By now you’ve now all enjoyed the hit video, Jeffrey Deitch Takes Hollywood. Now it’s, “CultureGrrl Takes Hollywood”!
I don’t think I’ll be moving into the mansion formerly owned by Gloria Swanson in nearby Englewood, NJ, any time soon (although I do reside in the former apartment of a celebrated singer, whose Grammys were displayed where my books are now arrayed).
But I got an early surprise birthday present yesterday (today’s actually my day) when a book personally addressed to me by a movie star I admire (not sent by his publicist or publisher) arrived by priority mail.
A fellow journalist had e-mailed me for my address, because a friend of hers wanted to send me a book. Since I already get too many unsolicited tomes, my first thought was to ask for more information. But I decided to play along and waited to learn the identity of the mystery author.
By now you’ve probably guessed who it was.
I was tickled to get a book with Steve Martin‘s handwritten address in the envelope’s upper righthand corner. But I was sorry that his new artworld novel, “An Object of Beauty” (Grand Central Publishing) was unaccompanied by a note.
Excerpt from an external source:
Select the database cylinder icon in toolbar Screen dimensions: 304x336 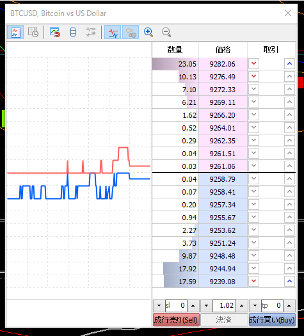(73, 33)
Wait a minute! I quickly flipped to the title page:
To Culture Grrrl [sic]—
I enjoy your column.
Steve
Martin
Okay, maybe this autographed copy was a mere ploy for publicity. But if Steve thinks my blog is important enough to merit promotional attention, that’s still a kick for me! I didn’t get the full NY Times courtship—a stroll through Manhattan galleries—but a friendly note was good enough. (Through our intermediary, I asked for and received his permission to blog about this.)
I’ve flipped through the book, which is liberally peppered with references to dealer Larry Gagosian and includes a couple of references to New Yorker art critic Peter Schjeldahl, who at one point kills all conversation by solemnly pronouncing: “All cocksure movements of the last century have collapsed into a bewildering, trackless here and now.” (Why do I think that Peter never said that?)
It may be a bad sign that the story is told from the perspective of an art writer—surely an unreliable narrator!
I’ve skimmed through quite a bit, but I’ll need to read it. (My last obligatory slog through a topical artworld novel didn’t go so well.) In the blurb on the back of Martin’s book, author Joyce Carol Oates said that while reading his novel, she was “reminded of Edith Wharton‘s ‘The Age of Innocence.'”
From what I’ve seen so far, this might be a fun (or even juicy) read, but I doubt Edith (or her friend Henry, for that matter) has anything to worry about.
Anyway, for me tonight (if all goes according to plan), it’s surefire Shakespeare.